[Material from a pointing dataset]
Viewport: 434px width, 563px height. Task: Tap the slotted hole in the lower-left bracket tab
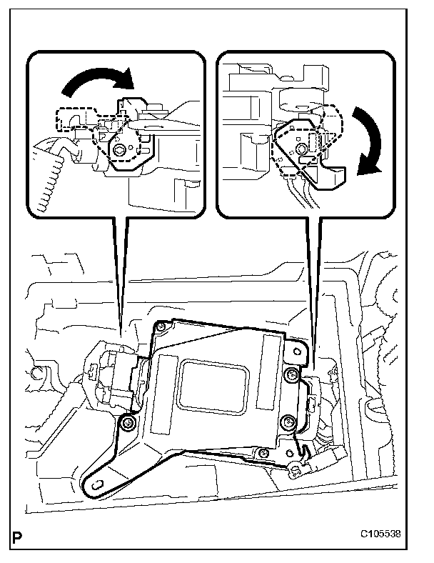(96, 485)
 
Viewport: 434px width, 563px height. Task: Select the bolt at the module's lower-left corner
(128, 424)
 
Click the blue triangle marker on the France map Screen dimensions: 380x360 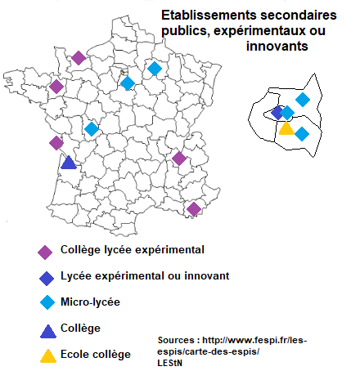69,162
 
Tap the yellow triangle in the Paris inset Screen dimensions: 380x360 286,127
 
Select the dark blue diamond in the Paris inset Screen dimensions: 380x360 277,113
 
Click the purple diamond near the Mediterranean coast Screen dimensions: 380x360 194,208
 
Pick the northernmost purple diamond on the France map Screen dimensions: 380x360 78,57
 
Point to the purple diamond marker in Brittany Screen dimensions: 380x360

Problem to work on -> Rewrite the material starting at the line containing "Pick the northernmost" and ending at the end of the material, changing every "purple" to "orange" and leaving the rest unchanged.

Answer to this exercise ->
Pick the northernmost orange diamond on the France map Screen dimensions: 380x360 78,57
 
Point to the orange diamond marker in Brittany Screen dimensions: 380x360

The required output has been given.